Answer these about the court judgment below:
(a) Which assessment years does the case cover?
(b) Who appeared as counsel for the respondent?
(c) Under which section was the reference made to the Court?

→ **SELECTED EXCERPT**
>>>>>

Rajasthan H.C : Whether, on the facts and in the circumstances of the case, the Tribunal is legally justified in allowing benefit of depreciation, extra-shift allowance and investment allowance on hotel building and tourist complex by treating them as a plant ?

High Court Of Rajasthan

CIT vs. Ajit Bhawan Hotel

Sections 32, 32A

Asst. Year 1985-86, 1986-87

Rajesh Balia & Sunil Kumar Garg, JJ.

IT Ref. No. 29 of 1997

13th October, 2003

Counsel Appeared

Sangeet Lodha, for the Petitioner : Anjay Kothari, for the Respondent

JUDGMENT

Rajesh Balia, J. :

In the facts and circumstances of the case, the preparation of the paper book is dispensed with and at the request of learned counsel for the parties, we have heard the learned counsel for the parties on merits.

2. On the reference under s. 260(1) the following common question of law arising out of Tribunal’s order in two appeals relating to asst. yrs. 1985-86 and 1986-87 has been referred to this Court :

“Whether, on the facts and in the circumstances of the case, the Tribunal is legally justified in allowing benefit of depreciation, extra-shift allowance and investment allowance on hotel building and tourist complex by treating them as a plant ?”

<<<<<

→ **DATA LINES**
>>>>>

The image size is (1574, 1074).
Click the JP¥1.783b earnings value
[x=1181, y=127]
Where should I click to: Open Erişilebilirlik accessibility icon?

<<<<<

→ **RESPONSE**
(a) 1985-86 and 1986-87
(b) Anjay Kothari
(c) Section 260(1)